PROBLEM:
The whole answer is the data below, retyped exactly.

AVAILABLE RECORDS Block Start

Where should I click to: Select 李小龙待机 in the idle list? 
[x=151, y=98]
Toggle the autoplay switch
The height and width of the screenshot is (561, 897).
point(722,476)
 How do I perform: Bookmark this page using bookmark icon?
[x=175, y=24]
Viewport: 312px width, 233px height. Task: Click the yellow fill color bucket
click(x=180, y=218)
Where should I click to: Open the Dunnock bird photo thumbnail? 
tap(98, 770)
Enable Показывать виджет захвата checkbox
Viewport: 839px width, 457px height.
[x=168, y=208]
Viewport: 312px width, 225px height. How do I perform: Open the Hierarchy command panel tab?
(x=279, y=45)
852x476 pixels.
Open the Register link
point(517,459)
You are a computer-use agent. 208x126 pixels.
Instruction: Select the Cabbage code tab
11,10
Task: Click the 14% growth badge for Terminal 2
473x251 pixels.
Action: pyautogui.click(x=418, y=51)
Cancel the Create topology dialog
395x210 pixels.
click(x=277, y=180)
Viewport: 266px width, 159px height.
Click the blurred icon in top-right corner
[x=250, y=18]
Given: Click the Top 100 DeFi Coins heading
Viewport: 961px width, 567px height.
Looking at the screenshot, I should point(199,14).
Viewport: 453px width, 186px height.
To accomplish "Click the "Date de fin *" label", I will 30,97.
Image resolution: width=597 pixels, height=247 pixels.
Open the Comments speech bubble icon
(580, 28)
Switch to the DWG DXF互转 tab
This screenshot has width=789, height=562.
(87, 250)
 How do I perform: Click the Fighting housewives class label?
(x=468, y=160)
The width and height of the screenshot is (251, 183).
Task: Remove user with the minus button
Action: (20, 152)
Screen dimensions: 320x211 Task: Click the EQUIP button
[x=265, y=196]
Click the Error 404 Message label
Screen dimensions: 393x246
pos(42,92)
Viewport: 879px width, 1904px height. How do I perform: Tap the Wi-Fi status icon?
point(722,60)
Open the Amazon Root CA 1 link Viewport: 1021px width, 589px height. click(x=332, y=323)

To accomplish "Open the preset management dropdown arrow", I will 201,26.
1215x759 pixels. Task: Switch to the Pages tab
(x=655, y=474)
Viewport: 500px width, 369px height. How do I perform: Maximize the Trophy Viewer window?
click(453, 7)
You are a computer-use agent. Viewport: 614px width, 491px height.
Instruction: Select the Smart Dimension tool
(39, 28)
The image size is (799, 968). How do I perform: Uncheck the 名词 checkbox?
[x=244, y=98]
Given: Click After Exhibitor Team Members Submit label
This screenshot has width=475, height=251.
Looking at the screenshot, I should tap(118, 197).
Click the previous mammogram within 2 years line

AVAILABLE RECORDS Block End

WRITTEN ANSWER:
Where should I click to: Select 李小龙待机 in the idle list? 
[x=151, y=98]
Toggle the autoplay switch
The height and width of the screenshot is (561, 897).
point(722,476)
 How do I perform: Bookmark this page using bookmark icon?
[x=175, y=24]
Viewport: 312px width, 233px height. Task: Click the yellow fill color bucket
click(x=180, y=218)
Where should I click to: Open the Dunnock bird photo thumbnail? 
tap(98, 770)
Enable Показывать виджет захвата checkbox
Viewport: 839px width, 457px height.
[x=168, y=208]
Viewport: 312px width, 225px height. How do I perform: Open the Hierarchy command panel tab?
(x=279, y=45)
852x476 pixels.
Open the Register link
point(517,459)
You are a computer-use agent. 208x126 pixels.
Instruction: Select the Cabbage code tab
11,10
Task: Click the 14% growth badge for Terminal 2
473x251 pixels.
Action: pyautogui.click(x=418, y=51)
Cancel the Create topology dialog
395x210 pixels.
click(x=277, y=180)
Viewport: 266px width, 159px height.
Click the blurred icon in top-right corner
[x=250, y=18]
Given: Click the Top 100 DeFi Coins heading
Viewport: 961px width, 567px height.
Looking at the screenshot, I should point(199,14).
Viewport: 453px width, 186px height.
To accomplish "Click the "Date de fin *" label", I will 30,97.
Image resolution: width=597 pixels, height=247 pixels.
Open the Comments speech bubble icon
(580, 28)
Switch to the DWG DXF互转 tab
This screenshot has width=789, height=562.
(87, 250)
 How do I perform: Click the Fighting housewives class label?
(x=468, y=160)
The width and height of the screenshot is (251, 183).
Task: Remove user with the minus button
Action: (20, 152)
Screen dimensions: 320x211 Task: Click the EQUIP button
[x=265, y=196]
Click the Error 404 Message label
Screen dimensions: 393x246
pos(42,92)
Viewport: 879px width, 1904px height. How do I perform: Tap the Wi-Fi status icon?
point(722,60)
Open the Amazon Root CA 1 link Viewport: 1021px width, 589px height. click(x=332, y=323)

To accomplish "Open the preset management dropdown arrow", I will 201,26.
1215x759 pixels. Task: Switch to the Pages tab
(x=655, y=474)
Viewport: 500px width, 369px height. How do I perform: Maximize the Trophy Viewer window?
click(453, 7)
You are a computer-use agent. Viewport: 614px width, 491px height.
Instruction: Select the Smart Dimension tool
(39, 28)
The image size is (799, 968). How do I perform: Uncheck the 名词 checkbox?
[x=244, y=98]
Given: Click After Exhibitor Team Members Submit label
This screenshot has width=475, height=251.
Looking at the screenshot, I should tap(118, 197).
Click the previous mammogram within 2 years line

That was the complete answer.